- [Task brief] Restate every entry word for word.

- [Given records]
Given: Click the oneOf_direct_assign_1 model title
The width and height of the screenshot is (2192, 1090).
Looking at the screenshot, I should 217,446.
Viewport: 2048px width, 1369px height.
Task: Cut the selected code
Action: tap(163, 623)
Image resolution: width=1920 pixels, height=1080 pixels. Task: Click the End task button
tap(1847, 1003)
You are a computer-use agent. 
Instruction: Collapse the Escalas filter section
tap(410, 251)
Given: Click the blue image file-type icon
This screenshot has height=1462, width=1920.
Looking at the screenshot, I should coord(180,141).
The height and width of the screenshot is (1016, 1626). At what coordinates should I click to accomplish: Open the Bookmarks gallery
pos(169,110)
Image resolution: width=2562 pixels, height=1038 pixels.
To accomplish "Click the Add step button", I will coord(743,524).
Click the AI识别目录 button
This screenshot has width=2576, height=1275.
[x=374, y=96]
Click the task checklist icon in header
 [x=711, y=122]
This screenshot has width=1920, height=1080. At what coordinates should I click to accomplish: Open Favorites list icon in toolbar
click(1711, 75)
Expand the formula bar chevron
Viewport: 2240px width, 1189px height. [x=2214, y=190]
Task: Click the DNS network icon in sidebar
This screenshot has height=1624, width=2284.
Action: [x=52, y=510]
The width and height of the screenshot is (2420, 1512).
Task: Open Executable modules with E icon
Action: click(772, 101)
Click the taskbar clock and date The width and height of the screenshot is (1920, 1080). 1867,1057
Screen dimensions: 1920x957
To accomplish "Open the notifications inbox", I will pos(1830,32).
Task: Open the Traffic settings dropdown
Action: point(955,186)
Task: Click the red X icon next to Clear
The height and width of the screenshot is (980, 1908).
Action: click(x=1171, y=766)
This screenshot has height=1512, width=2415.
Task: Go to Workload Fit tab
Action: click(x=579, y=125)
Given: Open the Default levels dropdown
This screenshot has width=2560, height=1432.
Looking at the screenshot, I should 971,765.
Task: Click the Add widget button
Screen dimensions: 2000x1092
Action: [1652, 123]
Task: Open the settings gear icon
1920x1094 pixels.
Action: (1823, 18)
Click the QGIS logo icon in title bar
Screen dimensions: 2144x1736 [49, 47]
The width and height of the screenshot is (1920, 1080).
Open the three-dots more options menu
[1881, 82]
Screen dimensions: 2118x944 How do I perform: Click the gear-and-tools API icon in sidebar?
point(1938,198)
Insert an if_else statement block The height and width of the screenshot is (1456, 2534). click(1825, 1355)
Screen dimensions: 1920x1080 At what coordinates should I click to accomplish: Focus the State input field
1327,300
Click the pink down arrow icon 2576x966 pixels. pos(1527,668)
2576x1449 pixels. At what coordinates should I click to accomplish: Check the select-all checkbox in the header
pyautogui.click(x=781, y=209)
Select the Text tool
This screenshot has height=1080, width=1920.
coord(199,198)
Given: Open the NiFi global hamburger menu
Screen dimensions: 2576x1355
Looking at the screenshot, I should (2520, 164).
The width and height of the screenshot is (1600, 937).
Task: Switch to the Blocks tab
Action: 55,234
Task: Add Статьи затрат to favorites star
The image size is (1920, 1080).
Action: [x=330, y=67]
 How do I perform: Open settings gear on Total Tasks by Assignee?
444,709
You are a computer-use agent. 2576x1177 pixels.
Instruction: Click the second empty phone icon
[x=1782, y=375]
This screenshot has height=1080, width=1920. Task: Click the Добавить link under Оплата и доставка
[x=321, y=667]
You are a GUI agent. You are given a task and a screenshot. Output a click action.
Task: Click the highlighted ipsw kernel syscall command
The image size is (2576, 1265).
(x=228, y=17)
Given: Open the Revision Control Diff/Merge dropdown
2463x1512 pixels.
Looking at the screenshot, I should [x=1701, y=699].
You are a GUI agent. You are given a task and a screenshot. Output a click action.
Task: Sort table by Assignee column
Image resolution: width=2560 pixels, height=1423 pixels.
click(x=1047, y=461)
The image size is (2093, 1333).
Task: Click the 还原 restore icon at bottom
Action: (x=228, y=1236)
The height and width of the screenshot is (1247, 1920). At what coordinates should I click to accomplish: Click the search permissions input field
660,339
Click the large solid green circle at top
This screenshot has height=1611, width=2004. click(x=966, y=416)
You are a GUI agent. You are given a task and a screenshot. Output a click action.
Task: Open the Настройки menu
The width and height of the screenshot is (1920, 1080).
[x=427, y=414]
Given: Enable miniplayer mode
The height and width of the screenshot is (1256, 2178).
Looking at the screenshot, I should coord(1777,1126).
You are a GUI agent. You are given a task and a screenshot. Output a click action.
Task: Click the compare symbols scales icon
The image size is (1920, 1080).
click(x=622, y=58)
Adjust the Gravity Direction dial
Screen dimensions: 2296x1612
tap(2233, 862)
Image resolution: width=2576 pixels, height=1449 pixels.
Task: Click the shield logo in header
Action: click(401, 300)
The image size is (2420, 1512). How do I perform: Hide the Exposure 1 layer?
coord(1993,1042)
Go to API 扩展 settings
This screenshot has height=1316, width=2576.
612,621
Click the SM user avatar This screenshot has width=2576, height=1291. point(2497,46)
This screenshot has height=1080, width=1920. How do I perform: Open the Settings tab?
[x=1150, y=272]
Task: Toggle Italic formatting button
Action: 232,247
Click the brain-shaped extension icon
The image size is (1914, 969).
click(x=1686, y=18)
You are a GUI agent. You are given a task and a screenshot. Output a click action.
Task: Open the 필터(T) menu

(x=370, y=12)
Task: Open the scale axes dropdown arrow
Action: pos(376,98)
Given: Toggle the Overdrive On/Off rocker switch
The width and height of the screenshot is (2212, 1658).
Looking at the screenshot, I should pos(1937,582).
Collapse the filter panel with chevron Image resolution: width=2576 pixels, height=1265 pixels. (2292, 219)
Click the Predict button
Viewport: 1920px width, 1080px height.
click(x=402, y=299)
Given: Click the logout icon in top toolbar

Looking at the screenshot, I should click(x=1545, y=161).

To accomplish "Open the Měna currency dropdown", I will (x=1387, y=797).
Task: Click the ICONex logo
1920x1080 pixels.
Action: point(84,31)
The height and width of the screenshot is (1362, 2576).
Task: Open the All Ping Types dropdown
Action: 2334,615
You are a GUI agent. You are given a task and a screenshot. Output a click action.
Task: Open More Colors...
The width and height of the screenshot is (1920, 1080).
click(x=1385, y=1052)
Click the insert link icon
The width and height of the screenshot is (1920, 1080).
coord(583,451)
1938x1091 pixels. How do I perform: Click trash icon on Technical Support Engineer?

- [Exercise response]
Given: Click the oneOf_direct_assign_1 model title
The width and height of the screenshot is (2192, 1090).
Looking at the screenshot, I should 217,446.
Viewport: 2048px width, 1369px height.
Task: Cut the selected code
Action: tap(163, 623)
Image resolution: width=1920 pixels, height=1080 pixels. Task: Click the End task button
tap(1847, 1003)
You are a computer-use agent. 
Instruction: Collapse the Escalas filter section
tap(410, 251)
Given: Click the blue image file-type icon
This screenshot has height=1462, width=1920.
Looking at the screenshot, I should coord(180,141).
The height and width of the screenshot is (1016, 1626). At what coordinates should I click to accomplish: Open the Bookmarks gallery
pos(169,110)
Image resolution: width=2562 pixels, height=1038 pixels.
To accomplish "Click the Add step button", I will coord(743,524).
Click the AI识别目录 button
This screenshot has width=2576, height=1275.
[x=374, y=96]
Click the task checklist icon in header
 [x=711, y=122]
This screenshot has width=1920, height=1080. At what coordinates should I click to accomplish: Open Favorites list icon in toolbar
click(1711, 75)
Expand the formula bar chevron
Viewport: 2240px width, 1189px height. [x=2214, y=190]
Task: Click the DNS network icon in sidebar
This screenshot has height=1624, width=2284.
Action: [x=52, y=510]
The width and height of the screenshot is (2420, 1512).
Task: Open Executable modules with E icon
Action: click(772, 101)
Click the taskbar clock and date The width and height of the screenshot is (1920, 1080). 1867,1057
Screen dimensions: 1920x957
To accomplish "Open the notifications inbox", I will pos(1830,32).
Task: Open the Traffic settings dropdown
Action: point(955,186)
Task: Click the red X icon next to Clear
The height and width of the screenshot is (980, 1908).
Action: click(x=1171, y=766)
This screenshot has height=1512, width=2415.
Task: Go to Workload Fit tab
Action: click(x=579, y=125)
Given: Open the Default levels dropdown
This screenshot has width=2560, height=1432.
Looking at the screenshot, I should 971,765.
Task: Click the Add widget button
Screen dimensions: 2000x1092
Action: [1652, 123]
Task: Open the settings gear icon
1920x1094 pixels.
Action: (1823, 18)
Click the QGIS logo icon in title bar
Screen dimensions: 2144x1736 [49, 47]
The width and height of the screenshot is (1920, 1080).
Open the three-dots more options menu
[1881, 82]
Screen dimensions: 2118x944 How do I perform: Click the gear-and-tools API icon in sidebar?
point(1938,198)
Insert an if_else statement block The height and width of the screenshot is (1456, 2534). click(1825, 1355)
Screen dimensions: 1920x1080 At what coordinates should I click to accomplish: Focus the State input field
1327,300
Click the pink down arrow icon 2576x966 pixels. pos(1527,668)
2576x1449 pixels. At what coordinates should I click to accomplish: Check the select-all checkbox in the header
pyautogui.click(x=781, y=209)
Select the Text tool
This screenshot has height=1080, width=1920.
coord(199,198)
Given: Open the NiFi global hamburger menu
Screen dimensions: 2576x1355
Looking at the screenshot, I should (2520, 164).
The width and height of the screenshot is (1600, 937).
Task: Switch to the Blocks tab
Action: 55,234
Task: Add Статьи затрат to favorites star
The image size is (1920, 1080).
Action: [x=330, y=67]
 How do I perform: Open settings gear on Total Tasks by Assignee?
444,709
You are a computer-use agent. 2576x1177 pixels.
Instruction: Click the second empty phone icon
[x=1782, y=375]
This screenshot has height=1080, width=1920. Task: Click the Добавить link under Оплата и доставка
[x=321, y=667]
You are a GUI agent. You are given a task and a screenshot. Output a click action.
Task: Click the highlighted ipsw kernel syscall command
The image size is (2576, 1265).
(x=228, y=17)
Given: Open the Revision Control Diff/Merge dropdown
2463x1512 pixels.
Looking at the screenshot, I should [x=1701, y=699].
You are a GUI agent. You are given a task and a screenshot. Output a click action.
Task: Sort table by Assignee column
Image resolution: width=2560 pixels, height=1423 pixels.
click(x=1047, y=461)
The image size is (2093, 1333).
Task: Click the 还原 restore icon at bottom
Action: (x=228, y=1236)
The height and width of the screenshot is (1247, 1920). At what coordinates should I click to accomplish: Click the search permissions input field
660,339
Click the large solid green circle at top
This screenshot has height=1611, width=2004. click(x=966, y=416)
You are a GUI agent. You are given a task and a screenshot. Output a click action.
Task: Open the Настройки menu
The width and height of the screenshot is (1920, 1080).
[x=427, y=414]
Given: Enable miniplayer mode
The height and width of the screenshot is (1256, 2178).
Looking at the screenshot, I should coord(1777,1126).
You are a GUI agent. You are given a task and a screenshot. Output a click action.
Task: Click the compare symbols scales icon
The image size is (1920, 1080).
click(x=622, y=58)
Adjust the Gravity Direction dial
Screen dimensions: 2296x1612
tap(2233, 862)
Image resolution: width=2576 pixels, height=1449 pixels.
Task: Click the shield logo in header
Action: click(401, 300)
The image size is (2420, 1512). How do I perform: Hide the Exposure 1 layer?
coord(1993,1042)
Go to API 扩展 settings
This screenshot has height=1316, width=2576.
612,621
Click the SM user avatar This screenshot has width=2576, height=1291. point(2497,46)
This screenshot has height=1080, width=1920. How do I perform: Open the Settings tab?
[x=1150, y=272]
Task: Toggle Italic formatting button
Action: 232,247
Click the brain-shaped extension icon
The image size is (1914, 969).
click(x=1686, y=18)
You are a GUI agent. You are given a task and a screenshot. Output a click action.
Task: Open the 필터(T) menu

(x=370, y=12)
Task: Open the scale axes dropdown arrow
Action: pos(376,98)
Given: Toggle the Overdrive On/Off rocker switch
The width and height of the screenshot is (2212, 1658).
Looking at the screenshot, I should pos(1937,582).
Collapse the filter panel with chevron Image resolution: width=2576 pixels, height=1265 pixels. (2292, 219)
Click the Predict button
Viewport: 1920px width, 1080px height.
click(x=402, y=299)
Given: Click the logout icon in top toolbar

Looking at the screenshot, I should click(x=1545, y=161).

To accomplish "Open the Měna currency dropdown", I will (x=1387, y=797).
Task: Click the ICONex logo
1920x1080 pixels.
Action: point(84,31)
The height and width of the screenshot is (1362, 2576).
Task: Open the All Ping Types dropdown
Action: 2334,615
You are a GUI agent. You are given a task and a screenshot. Output a click action.
Task: Open More Colors...
The width and height of the screenshot is (1920, 1080).
click(x=1385, y=1052)
Click the insert link icon
The width and height of the screenshot is (1920, 1080).
coord(583,451)
1938x1091 pixels. How do I perform: Click trash icon on Technical Support Engineer?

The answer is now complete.